Her brain veered off onto her real worry. “And how the hell am I going to get
at that rug?” She imagined Randy and Velvita Fromage on the white fake bearskin
rug — Randy and Velvita and Sancho, Randy and Velvita and Sancho and the Tokyo
Twins — oh, and she mustn’t forget Flash Titty — could he do multiple women? Of
course he could — plus the guys in animal costumes — she put her hands over her
eyes. “Argh! I need to steam-clean my brain!”

Clay patted
her hand.

She sniffled. “I
guess we’d better report to Ed.”

At the DCS
offices in the Kraft Building, Ed seemed to be holding a meeting. Most of their
fellow investigators sat or stood in the staff room. Jewel and Clay slid into
the back.

Ed looked gray
and grim. “Assistant Commissioner Neebly from the Office for Economic
Development will be comin’ around to look the place over. So no clowning
around. I need all youse to get busy. Wherever he is, you fill it up. Mill
around. Move boxes outta storage and pile shit around on desks and stuff.
Everybody cuddle him up with hoops a steel by jowl so’s we squish ourselves
through the halls like fuckin’ lemmings inna mosh pit in spawning season, know
what I mean? Make it look like we need every inch. That’s all.
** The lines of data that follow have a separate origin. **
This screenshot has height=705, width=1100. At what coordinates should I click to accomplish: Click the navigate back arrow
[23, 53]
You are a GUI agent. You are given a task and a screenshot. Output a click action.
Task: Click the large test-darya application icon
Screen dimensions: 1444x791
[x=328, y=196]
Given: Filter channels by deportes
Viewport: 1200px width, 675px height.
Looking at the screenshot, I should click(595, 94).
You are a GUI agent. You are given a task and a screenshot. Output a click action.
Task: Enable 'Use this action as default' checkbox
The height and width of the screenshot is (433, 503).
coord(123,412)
Go back to work.
Heiss, Dawes, get in my office.”

Jewel followed
Clay, feeling a certain amount of unfocused dread. “What was that all about?”

“Those OED
sons a bitches. I’d like to tell him to take a hike.”

“Why don’t
you?” Clay said. “OED has no clout in this department, has it?”

“Can’t.” Jewel
shook her head. “Bing Neebly went to high school with our commissioner.”

“What’s he
inspecting for?” Clay said.

“Hinky shit,”
Ed said succinctly. “They demolished the building, and then it came back outta
thin air. What if they sold it, and it did something hinky again? God forbid it
should vanish before the bonds clear. The feds would be all over us like a
cheap suit. Da mayor would not be happy.”

“Ed,” Jewel
cut in. “What do you want us to do?”

“I dunno.
Think of something.” Ed’s caterpillar eyebrows worked with the effort of
thought. “Maybe if we could make the place look just a little hinky. But not
too
hinky.”

Clay said, “I
get you. Make him doubt his eyes.”

“Yeah. Scare
him. Speaking of which, where’s your driver?”

Jewel said
guiltily, “Uh, he’s detained.”

“Undercover,”
Clay said, and she sent him a sharp look. “We got some intel on the pocket zone
downstairs, by the way.” He filled Ed in on the possible connection between
Hoby’s, Artistic Publishing Company, and the pocket zone poppets in O’Connor’s
locker and apartment. “It could be the pastry is involved somehow.
Contaminated.”

Jewel
shuddered at the very idea.

Ed looked
skeptical. “I ain’t takin’ their danish away from those women.” He gestured
toward the outer office. “They’d kill me.” Of course, Ed loved Hoby’s, too.

“Oh, and get
this,” Jewel said, “Randy packed up O’Connor’s porn and moved it out of the
apartment, and the pocket zone went with it. Mrs. Othmar must have done the
same, which just shows she has more balls than I have.”